EXERCISE AIM – Can you give each line of the material below as a Markdown table with the columns Line and Content, leaving out blank lines?

[Rows from a dataset]
BEGIN
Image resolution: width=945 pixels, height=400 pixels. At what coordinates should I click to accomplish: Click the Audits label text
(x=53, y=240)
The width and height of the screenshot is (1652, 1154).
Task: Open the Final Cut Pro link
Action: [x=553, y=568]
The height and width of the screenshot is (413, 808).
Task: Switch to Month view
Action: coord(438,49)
END
COMPLETE ANSWER –
| Line | Content |
|---|---|
| 1 | Image resolution: width=945 pixels, height=400 pixels. At what coordinates should I click to accomplish: Click the Audits label text |
| 2 | (x=53, y=240) |
| 3 | The width and height of the screenshot is (1652, 1154). |
| 4 | Task: Open the Final Cut Pro link |
| 5 | Action: [x=553, y=568] |
| 6 | The height and width of the screenshot is (413, 808). |
| 7 | Task: Switch to Month view |
| 8 | Action: coord(438,49) |